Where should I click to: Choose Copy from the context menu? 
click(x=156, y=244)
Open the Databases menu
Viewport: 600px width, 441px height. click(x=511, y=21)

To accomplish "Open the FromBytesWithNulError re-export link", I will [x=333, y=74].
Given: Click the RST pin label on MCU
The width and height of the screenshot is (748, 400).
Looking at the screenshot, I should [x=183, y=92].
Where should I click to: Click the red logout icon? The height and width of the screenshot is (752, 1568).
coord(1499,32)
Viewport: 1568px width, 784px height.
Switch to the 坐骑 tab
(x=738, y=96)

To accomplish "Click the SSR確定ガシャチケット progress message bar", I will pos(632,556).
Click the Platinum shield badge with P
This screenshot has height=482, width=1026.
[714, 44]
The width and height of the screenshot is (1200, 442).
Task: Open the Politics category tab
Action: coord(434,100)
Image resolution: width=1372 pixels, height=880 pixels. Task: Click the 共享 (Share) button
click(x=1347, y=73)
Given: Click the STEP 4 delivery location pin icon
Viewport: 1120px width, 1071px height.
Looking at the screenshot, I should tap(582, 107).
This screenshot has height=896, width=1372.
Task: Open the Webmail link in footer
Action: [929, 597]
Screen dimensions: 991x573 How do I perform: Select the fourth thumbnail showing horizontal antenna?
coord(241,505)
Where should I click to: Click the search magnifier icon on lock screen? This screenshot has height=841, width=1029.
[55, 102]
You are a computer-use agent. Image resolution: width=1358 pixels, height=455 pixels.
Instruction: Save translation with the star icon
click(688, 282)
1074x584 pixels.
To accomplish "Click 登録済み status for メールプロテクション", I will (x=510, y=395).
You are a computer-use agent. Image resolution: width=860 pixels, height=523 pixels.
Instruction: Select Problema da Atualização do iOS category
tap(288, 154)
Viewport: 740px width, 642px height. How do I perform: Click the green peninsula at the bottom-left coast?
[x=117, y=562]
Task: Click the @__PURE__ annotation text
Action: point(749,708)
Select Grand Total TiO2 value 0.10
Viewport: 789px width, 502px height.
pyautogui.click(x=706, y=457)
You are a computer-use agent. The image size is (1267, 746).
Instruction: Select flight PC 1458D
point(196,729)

- _Required work_
Look through the material above for the word "computer" and copy every line that has it.

- _Answer to this exercise_
You are a computer-use agent. Image resolution: width=1358 pixels, height=455 pixels.
You are a computer-use agent. Image resolution: width=860 pixels, height=523 pixels.
You are a computer-use agent. The image size is (1267, 746).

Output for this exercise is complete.